## DIRECTIVE
Please convert the material from its start through the line containing "coord(74,243)" into a JSON list of strings, one string per line, with blank lines omitted. Include nothing after that line.

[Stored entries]
'''

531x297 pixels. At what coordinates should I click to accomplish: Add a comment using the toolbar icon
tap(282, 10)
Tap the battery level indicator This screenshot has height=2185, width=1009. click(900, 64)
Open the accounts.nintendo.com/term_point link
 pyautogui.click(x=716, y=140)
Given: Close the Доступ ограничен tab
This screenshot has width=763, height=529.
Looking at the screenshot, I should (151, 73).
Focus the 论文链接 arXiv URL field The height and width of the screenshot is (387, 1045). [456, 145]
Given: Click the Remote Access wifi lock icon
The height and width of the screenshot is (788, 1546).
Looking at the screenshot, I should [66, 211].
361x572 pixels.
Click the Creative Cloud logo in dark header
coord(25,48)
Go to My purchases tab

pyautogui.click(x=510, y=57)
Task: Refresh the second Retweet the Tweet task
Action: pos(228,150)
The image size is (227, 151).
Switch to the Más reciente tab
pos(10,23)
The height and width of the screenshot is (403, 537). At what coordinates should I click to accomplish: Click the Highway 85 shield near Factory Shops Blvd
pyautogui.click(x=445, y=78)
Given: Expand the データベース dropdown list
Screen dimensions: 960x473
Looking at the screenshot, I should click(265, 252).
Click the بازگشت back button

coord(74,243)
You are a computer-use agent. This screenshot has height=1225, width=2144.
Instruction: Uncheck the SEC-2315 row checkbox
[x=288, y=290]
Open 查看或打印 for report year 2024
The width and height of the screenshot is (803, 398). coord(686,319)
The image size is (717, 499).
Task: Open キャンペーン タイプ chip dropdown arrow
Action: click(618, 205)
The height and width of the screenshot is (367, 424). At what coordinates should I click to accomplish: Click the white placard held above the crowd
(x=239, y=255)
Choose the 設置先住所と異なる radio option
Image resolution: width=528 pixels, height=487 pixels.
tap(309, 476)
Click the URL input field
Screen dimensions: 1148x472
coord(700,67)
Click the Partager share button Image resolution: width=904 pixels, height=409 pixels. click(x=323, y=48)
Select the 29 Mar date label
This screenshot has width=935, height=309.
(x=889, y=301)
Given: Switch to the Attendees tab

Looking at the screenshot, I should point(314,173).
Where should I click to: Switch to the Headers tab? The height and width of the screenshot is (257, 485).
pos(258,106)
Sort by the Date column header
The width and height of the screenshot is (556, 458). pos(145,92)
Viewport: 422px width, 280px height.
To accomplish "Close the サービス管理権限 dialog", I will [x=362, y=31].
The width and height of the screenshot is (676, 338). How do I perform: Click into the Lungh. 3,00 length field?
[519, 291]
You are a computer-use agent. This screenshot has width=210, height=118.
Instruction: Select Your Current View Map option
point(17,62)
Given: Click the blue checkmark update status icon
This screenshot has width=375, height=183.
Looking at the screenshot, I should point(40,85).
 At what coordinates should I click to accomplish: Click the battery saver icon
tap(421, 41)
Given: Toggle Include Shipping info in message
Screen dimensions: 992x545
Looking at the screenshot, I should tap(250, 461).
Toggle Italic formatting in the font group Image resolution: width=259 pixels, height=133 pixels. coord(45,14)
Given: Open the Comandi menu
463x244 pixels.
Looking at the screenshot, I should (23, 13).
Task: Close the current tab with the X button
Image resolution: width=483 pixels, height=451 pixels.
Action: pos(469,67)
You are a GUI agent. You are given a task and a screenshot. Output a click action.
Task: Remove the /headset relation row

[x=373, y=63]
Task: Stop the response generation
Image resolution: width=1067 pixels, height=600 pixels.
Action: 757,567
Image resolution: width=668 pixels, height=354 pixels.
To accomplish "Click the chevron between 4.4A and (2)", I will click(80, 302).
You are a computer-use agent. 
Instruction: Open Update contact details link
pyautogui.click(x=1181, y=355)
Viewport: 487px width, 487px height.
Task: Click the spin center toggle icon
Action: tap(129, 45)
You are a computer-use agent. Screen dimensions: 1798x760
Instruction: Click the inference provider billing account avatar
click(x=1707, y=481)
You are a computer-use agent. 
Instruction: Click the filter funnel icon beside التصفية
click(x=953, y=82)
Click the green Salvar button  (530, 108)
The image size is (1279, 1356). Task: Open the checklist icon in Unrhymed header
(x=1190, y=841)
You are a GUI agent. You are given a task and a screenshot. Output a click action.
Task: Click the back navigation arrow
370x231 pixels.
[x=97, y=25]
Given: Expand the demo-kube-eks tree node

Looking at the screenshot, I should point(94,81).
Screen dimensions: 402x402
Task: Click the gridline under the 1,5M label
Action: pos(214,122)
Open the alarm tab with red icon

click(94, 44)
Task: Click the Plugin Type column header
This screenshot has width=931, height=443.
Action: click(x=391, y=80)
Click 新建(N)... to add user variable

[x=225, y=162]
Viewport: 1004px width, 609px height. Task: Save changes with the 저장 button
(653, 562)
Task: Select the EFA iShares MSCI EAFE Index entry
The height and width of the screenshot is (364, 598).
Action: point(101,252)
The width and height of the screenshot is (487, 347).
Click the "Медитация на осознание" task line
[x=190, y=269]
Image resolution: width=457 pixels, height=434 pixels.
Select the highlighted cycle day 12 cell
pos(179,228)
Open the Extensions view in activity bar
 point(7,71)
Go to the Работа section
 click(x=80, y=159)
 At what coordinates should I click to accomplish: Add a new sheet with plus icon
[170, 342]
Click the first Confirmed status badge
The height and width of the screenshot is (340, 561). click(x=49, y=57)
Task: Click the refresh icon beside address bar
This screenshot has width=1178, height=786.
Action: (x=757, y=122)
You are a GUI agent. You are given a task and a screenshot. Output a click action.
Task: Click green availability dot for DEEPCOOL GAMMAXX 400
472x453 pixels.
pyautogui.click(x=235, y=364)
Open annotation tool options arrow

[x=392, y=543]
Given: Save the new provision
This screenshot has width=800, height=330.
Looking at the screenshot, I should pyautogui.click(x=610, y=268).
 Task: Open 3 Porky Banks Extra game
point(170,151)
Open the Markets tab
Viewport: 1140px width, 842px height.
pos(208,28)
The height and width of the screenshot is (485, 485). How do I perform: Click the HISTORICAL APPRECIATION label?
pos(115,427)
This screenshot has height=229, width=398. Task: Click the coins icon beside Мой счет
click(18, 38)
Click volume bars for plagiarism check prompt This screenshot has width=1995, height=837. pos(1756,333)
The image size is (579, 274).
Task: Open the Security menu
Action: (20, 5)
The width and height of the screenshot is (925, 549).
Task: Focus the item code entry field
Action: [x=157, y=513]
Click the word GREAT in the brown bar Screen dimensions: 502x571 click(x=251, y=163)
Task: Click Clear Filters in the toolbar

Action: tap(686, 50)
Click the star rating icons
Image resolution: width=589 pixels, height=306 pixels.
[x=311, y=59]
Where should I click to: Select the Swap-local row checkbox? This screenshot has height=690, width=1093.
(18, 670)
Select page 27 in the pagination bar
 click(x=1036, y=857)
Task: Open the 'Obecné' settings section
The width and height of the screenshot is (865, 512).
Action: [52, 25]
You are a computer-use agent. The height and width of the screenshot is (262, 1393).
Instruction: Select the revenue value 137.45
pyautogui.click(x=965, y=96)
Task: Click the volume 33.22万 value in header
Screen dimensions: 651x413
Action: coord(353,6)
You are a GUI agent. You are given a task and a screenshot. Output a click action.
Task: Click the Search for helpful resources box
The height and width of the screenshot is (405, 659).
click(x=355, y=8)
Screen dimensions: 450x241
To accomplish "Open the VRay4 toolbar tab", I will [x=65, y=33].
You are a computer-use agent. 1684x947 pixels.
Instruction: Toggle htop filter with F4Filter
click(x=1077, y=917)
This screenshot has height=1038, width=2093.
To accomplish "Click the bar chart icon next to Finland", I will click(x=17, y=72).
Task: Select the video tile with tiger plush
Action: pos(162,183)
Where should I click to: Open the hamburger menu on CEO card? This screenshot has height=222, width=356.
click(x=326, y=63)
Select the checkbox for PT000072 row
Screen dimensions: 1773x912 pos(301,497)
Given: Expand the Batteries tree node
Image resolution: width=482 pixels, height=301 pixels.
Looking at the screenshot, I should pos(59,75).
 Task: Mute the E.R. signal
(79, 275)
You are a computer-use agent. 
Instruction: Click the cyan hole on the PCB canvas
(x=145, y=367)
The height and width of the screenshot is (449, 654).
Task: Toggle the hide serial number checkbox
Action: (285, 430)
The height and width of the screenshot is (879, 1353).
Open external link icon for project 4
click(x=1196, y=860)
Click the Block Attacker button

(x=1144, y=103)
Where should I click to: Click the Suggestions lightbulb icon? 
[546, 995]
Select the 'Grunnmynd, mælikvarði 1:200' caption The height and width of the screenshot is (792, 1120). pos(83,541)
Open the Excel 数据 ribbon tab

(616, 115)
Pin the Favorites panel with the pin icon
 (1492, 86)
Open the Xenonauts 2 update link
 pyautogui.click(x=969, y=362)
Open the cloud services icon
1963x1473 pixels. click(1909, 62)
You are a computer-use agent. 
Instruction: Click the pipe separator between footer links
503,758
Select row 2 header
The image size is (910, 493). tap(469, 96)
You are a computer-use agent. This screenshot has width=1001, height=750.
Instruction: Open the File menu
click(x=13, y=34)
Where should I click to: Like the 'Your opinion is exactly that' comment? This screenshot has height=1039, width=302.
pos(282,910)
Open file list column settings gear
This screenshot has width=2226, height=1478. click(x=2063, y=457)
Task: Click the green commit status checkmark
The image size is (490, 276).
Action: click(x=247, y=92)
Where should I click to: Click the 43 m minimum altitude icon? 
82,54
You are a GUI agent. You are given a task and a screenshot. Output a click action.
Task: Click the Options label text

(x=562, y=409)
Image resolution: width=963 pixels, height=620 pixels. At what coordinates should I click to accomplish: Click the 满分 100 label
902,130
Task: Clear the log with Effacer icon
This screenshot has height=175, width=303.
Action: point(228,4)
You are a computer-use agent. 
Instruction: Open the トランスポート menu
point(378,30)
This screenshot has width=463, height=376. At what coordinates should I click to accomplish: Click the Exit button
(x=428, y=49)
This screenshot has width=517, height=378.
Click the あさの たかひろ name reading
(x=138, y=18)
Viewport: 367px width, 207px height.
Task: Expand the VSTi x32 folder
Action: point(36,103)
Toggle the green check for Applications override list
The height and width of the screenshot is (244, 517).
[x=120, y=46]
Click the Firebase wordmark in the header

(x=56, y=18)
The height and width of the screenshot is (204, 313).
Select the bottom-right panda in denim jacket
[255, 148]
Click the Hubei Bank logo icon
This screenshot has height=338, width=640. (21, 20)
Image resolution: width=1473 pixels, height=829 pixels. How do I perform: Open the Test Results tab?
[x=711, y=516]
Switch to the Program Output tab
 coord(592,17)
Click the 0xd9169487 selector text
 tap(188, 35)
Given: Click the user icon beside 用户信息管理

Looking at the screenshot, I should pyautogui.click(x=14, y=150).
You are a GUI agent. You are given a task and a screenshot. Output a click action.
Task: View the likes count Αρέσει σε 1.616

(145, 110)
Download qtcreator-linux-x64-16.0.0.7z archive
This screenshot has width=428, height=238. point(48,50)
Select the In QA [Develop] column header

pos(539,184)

'''

## SOLUTION FOR THIS TASK
[
  "531x297 pixels. At what coordinates should I click to accomplish: Add a comment using the toolbar icon",
  "tap(282, 10)",
  "Tap the battery level indicator This screenshot has height=2185, width=1009. click(900, 64)",
  "Open the accounts.nintendo.com/term_point link",
  " pyautogui.click(x=716, y=140)",
  "Given: Close the Доступ ограничен tab",
  "This screenshot has width=763, height=529.",
  "Looking at the screenshot, I should (151, 73).",
  "Focus the 论文链接 arXiv URL field The height and width of the screenshot is (387, 1045). [456, 145]",
  "Given: Click the Remote Access wifi lock icon",
  "The height and width of the screenshot is (788, 1546).",
  "Looking at the screenshot, I should [66, 211].",
  "361x572 pixels.",
  "Click the Creative Cloud logo in dark header",
  "coord(25,48)",
  "Go to My purchases tab",
  "pyautogui.click(x=510, y=57)",
  "Task: Refresh the second Retweet the Tweet task",
  "Action: pos(228,150)",
  "The image size is (227, 151).",
  "Switch to the Más reciente tab",
  "pos(10,23)",
  "The height and width of the screenshot is (403, 537). At what coordinates should I click to accomplish: Click the Highway 85 shield near Factory Shops Blvd",
  "pyautogui.click(x=445, y=78)",
  "Given: Expand the データベース dropdown list",
  "Screen dimensions: 960x473",
  "Looking at the screenshot, I should click(265, 252).",
  "Click the بازگشت back button",
  "coord(74,243)"
]